Fouille de sauvetage non programmée (mise en valeur des ruines)
Bibliographie:
Ivan Andrey, Le château et le bourg de Bossonnens au Moyen Age, Fribourg 1985.

Depuis 1996 des travaux de restauration ont été entrepris sur les ruines du château et du bourg de Bossonnens sous l’égide de l’Association pour la mise en valeur des vestiges médiévaux de Bossonnens. Compte tenu de la faible emprise ou de l’absence d’emprise dans le sous-sol, le SAEF s’était limité à un suivi ponctuel des travaux après en avoir étudié et approuvé les objectifs. Au printemps 2003, la vidange sauvage du donjon au moyen d’une pelle mécanique a impliqué une intervention urgente.
Le donjon carré, de 10 m de côté, fait partie d’un ensemble de murs et de bâtiments érigés en gros blocs de poudingue extraits sur place avec des coins de bois. Le donjon, placé au sud, commandait l’un des accès au bourg. II est lié à un mur d’enceinte qui se poursuit au nord-nord-ouest sur 30 mètres de longueur et protège une vaste construction de 15 m par 20 m accolée au donjon, laquelle correspond manifestement au corps de logis. A l’intérieur du donjon, un sondage manuel pratiqué à la base de l’excavation mécanique n’a pas permis d’atteindre le sol primitif, mais seulement une épaisse couche d’incendie, celui de 1475 probablement. Les maçonneries «cyclopéennes» de cette partie de Bossonnens sont si particulières qu’elles ne constituent pas un élément de datation.
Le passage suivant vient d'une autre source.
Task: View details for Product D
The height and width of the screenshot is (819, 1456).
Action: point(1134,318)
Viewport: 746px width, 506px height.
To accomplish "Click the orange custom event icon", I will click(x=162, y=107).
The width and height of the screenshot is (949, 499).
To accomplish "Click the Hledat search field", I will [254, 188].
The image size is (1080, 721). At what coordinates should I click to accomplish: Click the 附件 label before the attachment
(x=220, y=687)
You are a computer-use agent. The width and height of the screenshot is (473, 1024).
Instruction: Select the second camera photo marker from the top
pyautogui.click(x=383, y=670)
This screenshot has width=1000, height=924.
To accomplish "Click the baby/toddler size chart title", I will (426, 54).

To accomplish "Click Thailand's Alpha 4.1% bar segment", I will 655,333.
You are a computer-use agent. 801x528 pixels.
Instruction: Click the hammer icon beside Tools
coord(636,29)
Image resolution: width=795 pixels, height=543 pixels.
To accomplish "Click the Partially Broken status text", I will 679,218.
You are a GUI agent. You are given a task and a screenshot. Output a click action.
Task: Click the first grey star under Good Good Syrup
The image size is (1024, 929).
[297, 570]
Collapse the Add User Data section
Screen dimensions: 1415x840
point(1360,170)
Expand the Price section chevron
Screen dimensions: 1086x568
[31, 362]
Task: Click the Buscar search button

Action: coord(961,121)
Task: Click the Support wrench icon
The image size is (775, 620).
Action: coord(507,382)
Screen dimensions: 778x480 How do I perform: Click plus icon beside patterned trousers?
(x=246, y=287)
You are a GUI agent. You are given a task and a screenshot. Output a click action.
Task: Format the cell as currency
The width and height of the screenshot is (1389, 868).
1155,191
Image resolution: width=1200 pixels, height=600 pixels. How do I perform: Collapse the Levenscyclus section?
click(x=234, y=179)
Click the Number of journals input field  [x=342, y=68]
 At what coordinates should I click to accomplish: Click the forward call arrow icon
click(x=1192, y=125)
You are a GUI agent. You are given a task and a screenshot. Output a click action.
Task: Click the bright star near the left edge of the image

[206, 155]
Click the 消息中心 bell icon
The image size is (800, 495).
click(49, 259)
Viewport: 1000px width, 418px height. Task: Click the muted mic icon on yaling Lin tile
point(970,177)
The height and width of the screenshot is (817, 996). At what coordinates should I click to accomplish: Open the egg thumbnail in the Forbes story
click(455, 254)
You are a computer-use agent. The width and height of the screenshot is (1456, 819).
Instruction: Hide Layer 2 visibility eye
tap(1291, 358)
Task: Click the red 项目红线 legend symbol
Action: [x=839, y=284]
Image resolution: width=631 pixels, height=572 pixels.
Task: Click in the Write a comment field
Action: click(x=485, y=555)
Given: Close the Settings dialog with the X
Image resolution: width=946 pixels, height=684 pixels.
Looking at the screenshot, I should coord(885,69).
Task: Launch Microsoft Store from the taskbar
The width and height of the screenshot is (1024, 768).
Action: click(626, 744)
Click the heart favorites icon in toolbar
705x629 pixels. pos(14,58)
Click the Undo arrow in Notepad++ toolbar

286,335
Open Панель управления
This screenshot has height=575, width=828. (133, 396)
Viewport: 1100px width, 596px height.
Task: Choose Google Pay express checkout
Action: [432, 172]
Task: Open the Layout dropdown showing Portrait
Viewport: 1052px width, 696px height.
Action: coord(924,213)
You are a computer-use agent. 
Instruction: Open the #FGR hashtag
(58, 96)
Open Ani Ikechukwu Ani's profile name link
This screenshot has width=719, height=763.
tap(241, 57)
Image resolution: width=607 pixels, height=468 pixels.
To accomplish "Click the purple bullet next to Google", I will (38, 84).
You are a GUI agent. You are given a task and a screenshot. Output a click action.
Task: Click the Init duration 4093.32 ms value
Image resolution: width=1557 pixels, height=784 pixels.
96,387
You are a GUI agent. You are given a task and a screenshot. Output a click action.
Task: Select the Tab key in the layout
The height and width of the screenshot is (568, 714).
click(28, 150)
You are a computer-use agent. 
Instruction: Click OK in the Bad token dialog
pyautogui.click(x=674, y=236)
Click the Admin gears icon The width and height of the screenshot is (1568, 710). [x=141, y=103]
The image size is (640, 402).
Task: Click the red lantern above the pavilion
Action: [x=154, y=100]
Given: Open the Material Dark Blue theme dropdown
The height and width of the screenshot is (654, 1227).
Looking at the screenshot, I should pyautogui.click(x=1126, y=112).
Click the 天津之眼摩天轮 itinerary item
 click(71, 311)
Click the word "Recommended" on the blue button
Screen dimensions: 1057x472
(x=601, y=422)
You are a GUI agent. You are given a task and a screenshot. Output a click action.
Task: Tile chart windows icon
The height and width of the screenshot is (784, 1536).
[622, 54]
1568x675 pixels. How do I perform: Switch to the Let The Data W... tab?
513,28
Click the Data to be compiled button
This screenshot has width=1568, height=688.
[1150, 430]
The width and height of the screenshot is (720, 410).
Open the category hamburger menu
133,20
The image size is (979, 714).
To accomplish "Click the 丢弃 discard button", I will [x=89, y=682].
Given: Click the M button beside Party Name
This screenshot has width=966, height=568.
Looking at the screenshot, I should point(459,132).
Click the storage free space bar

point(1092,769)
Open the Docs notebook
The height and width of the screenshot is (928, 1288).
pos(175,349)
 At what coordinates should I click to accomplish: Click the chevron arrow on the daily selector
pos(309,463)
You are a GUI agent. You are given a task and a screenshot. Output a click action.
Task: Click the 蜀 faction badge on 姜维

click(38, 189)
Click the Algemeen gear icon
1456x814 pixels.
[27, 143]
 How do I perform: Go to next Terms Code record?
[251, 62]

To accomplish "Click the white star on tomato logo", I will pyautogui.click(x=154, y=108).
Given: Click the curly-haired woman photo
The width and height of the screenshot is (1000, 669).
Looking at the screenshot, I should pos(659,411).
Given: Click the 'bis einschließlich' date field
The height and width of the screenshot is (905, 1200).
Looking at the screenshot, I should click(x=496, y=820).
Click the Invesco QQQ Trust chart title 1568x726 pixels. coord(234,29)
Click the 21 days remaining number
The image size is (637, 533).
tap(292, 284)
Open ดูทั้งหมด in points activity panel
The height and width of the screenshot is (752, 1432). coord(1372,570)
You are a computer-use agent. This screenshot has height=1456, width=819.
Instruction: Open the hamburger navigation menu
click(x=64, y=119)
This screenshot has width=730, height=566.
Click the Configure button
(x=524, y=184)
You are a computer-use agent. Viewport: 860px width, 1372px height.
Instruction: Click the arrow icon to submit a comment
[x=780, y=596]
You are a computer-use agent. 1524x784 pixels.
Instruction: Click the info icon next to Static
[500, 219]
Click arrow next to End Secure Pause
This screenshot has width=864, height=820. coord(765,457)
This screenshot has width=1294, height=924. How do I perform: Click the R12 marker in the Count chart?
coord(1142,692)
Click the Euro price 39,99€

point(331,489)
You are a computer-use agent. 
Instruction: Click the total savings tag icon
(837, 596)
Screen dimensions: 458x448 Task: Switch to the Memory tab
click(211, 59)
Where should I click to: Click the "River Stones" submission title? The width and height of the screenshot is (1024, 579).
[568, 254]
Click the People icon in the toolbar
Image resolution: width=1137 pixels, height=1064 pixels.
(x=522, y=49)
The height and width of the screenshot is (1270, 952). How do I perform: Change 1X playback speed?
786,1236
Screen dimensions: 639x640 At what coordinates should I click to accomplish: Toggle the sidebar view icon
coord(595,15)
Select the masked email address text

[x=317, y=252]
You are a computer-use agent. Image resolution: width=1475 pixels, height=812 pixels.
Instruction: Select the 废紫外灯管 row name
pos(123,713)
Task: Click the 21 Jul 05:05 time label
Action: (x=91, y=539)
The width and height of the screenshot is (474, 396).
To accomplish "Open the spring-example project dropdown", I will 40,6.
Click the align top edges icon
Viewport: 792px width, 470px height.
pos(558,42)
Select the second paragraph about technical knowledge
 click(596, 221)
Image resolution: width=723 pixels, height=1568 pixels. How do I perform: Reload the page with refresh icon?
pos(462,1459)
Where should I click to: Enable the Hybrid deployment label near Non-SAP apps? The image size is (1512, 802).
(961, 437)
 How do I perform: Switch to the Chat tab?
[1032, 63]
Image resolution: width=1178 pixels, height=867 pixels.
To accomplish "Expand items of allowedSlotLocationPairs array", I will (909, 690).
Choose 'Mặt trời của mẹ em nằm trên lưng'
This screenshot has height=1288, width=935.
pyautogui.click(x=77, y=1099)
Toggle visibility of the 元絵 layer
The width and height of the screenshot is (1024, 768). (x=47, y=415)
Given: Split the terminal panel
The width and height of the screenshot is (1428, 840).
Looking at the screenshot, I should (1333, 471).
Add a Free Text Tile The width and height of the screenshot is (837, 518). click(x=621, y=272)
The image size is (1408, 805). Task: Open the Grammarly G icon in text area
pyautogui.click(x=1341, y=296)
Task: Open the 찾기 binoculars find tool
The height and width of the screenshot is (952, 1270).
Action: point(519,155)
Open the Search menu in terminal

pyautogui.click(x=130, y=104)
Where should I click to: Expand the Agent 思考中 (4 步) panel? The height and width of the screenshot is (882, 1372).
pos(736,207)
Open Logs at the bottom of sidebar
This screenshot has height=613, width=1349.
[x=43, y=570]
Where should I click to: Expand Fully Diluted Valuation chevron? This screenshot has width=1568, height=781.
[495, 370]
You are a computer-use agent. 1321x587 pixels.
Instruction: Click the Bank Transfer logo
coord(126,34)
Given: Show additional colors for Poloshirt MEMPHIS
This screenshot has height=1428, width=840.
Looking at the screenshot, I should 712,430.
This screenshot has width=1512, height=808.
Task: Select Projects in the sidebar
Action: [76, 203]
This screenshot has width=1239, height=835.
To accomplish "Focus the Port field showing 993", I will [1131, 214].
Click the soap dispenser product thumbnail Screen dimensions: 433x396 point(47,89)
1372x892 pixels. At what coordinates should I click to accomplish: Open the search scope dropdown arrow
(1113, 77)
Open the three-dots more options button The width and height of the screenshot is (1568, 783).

Seuls le plan de l’ouvrage et les données historiques permettent de situer la construction de cet ensemble à la fin du XIIIe siècle. Par contre, l’observation des traces de débitage des blocs, avec leurs encoches pour l’insertion des coins de bois apportent la certitude que les deux blocs de poudingue situés à proximité du bourg, dans le bois, ne sont pas des pierres à cupules d’origine pré- ou protohistorique, mais simplement des blocs que l’on s’est apprêté à débiter au Moyen Age, en laissant ces encoches pour y loger un coin de bois. Si cette explication est plus prosaïque que les précédentes, elle met en évidence la maîtrise des carriers d’alors pour débiter une pierre dure avec des moyens simples: du bois et de l’eau.
Une fouille-école a été mise sur pied en 2004 pour apporter des précisions sur ce château à l’architecture si particulière et sur son bourg.